━━ Raw data ━━

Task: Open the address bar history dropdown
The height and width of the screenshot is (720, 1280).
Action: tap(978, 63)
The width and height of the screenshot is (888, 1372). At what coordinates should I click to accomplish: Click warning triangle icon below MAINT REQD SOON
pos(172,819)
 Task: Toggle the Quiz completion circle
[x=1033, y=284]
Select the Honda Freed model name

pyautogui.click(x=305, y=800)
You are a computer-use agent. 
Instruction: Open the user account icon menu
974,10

━━━

→ Aim: Revise the records from the line with "Task: Toggle the Quiz completion circle" through the end of the records, changing "user account" to "profile" and leaving everything else as is. Return only those lines.

→ Solution:
 Task: Toggle the Quiz completion circle
[x=1033, y=284]
Select the Honda Freed model name

pyautogui.click(x=305, y=800)
You are a computer-use agent. 
Instruction: Open the profile icon menu
974,10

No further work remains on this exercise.